*** DATA TO USE ***

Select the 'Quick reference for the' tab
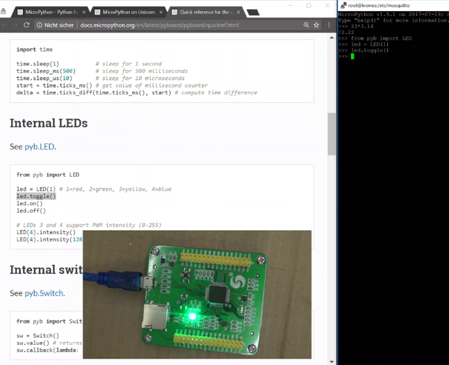 pyautogui.click(x=205, y=12)
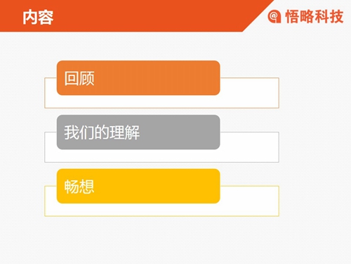
Task: Click the 技 character in the logo
Action: coord(336,17)
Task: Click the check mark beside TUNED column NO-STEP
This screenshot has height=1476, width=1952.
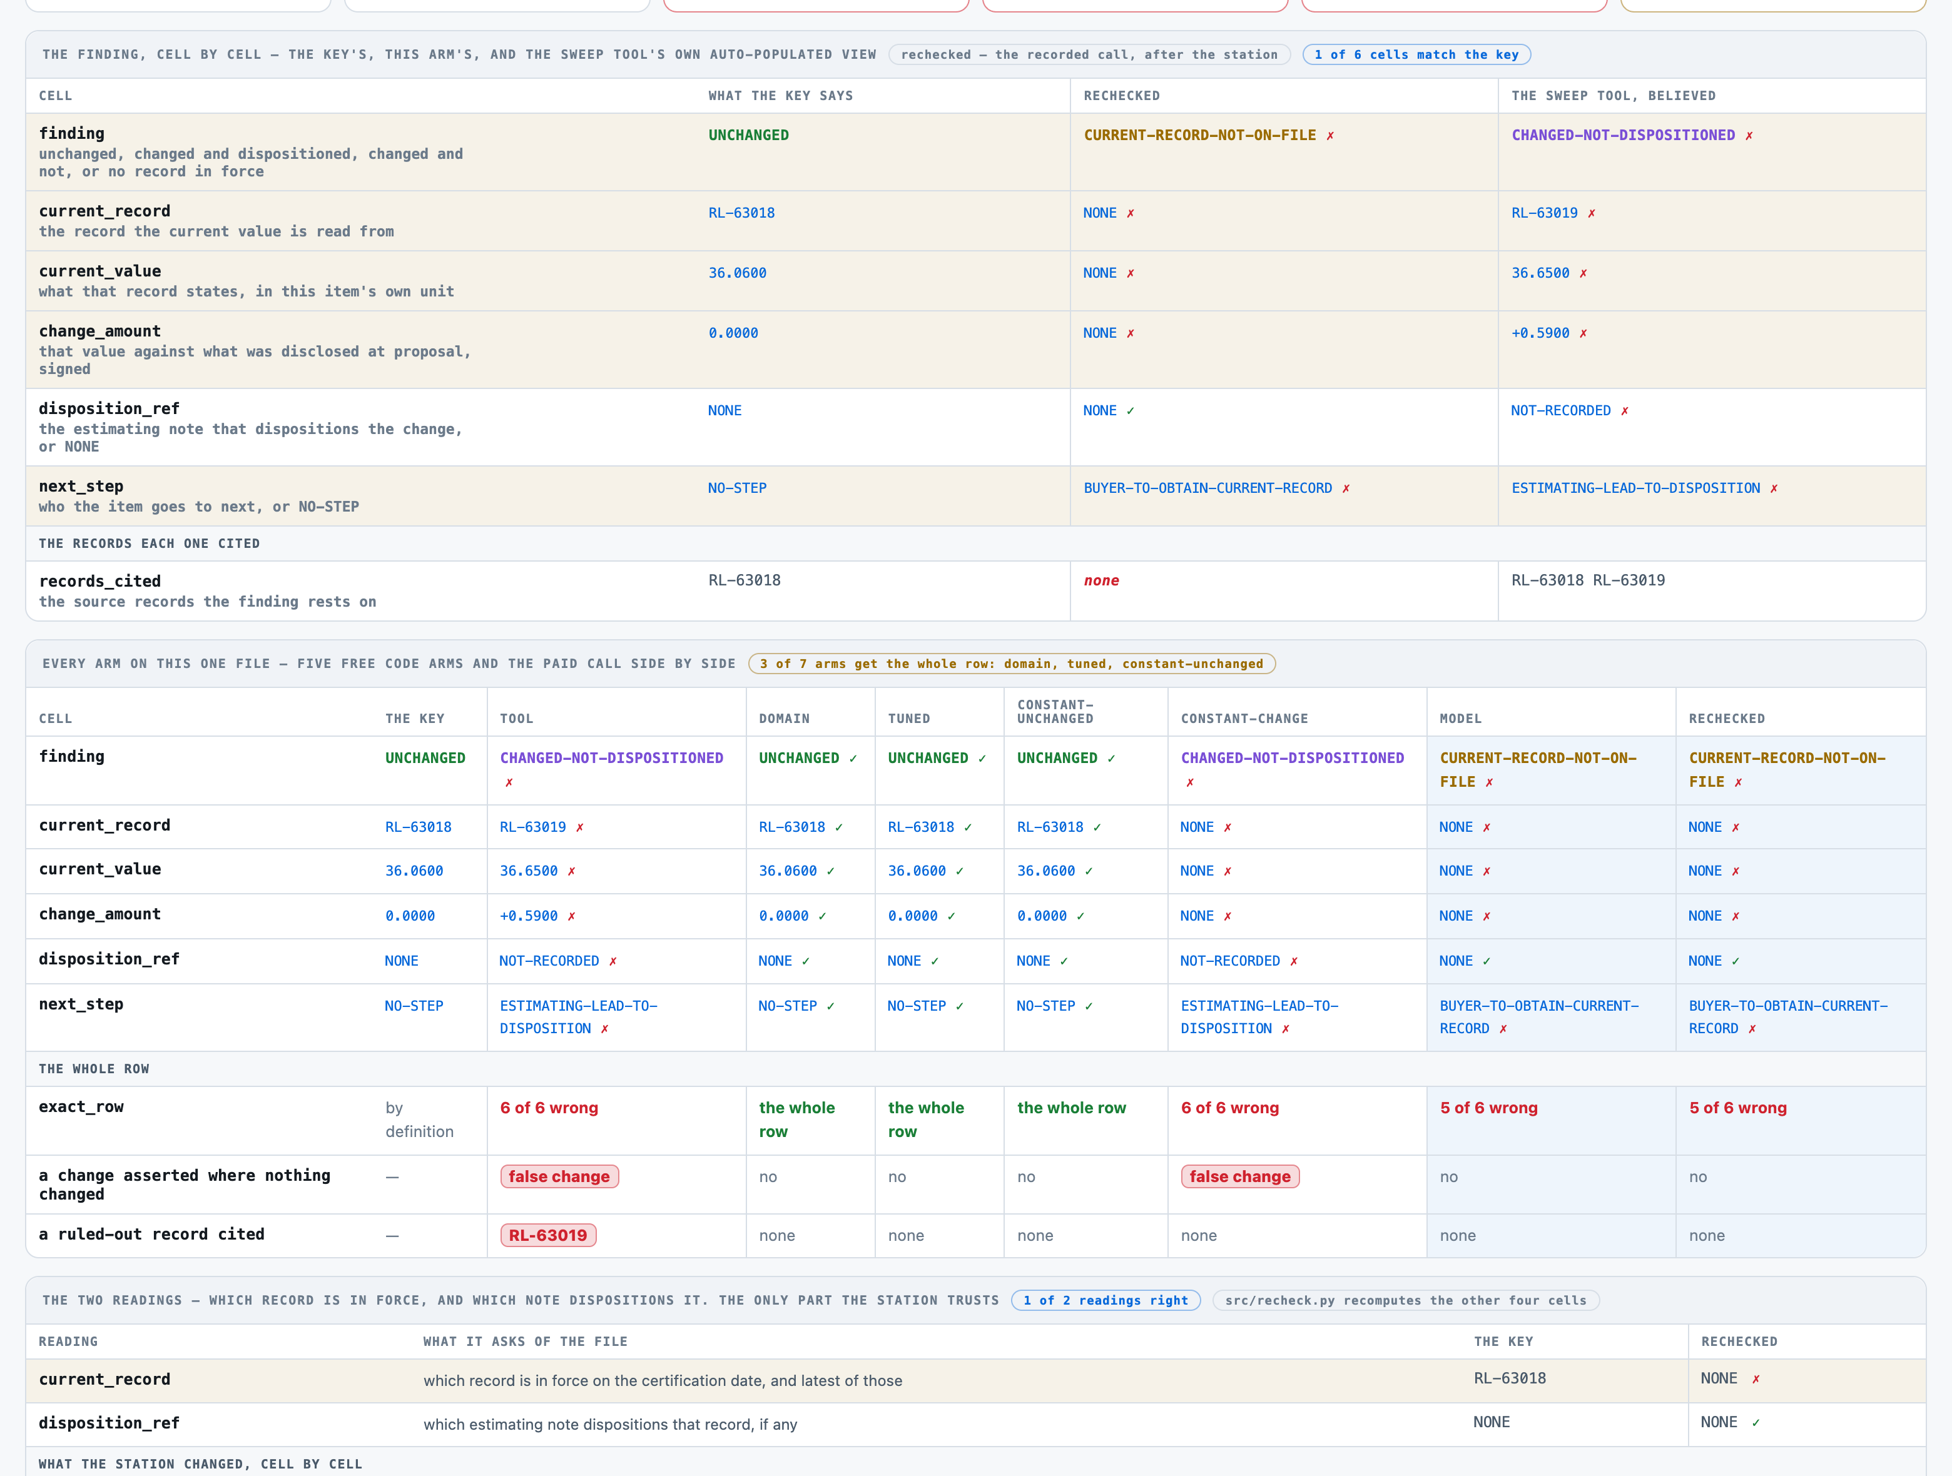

*** End of DATA TO USE ***

#### EXERCISE BRIEF:
Please write out, exactly, every line from the line with "Task: Click the check" through the final line of the data above, leaving out pictures.

#### ANSWER AREA:
Task: Click the check mark beside TUNED column NO-STEP
This screenshot has height=1476, width=1952.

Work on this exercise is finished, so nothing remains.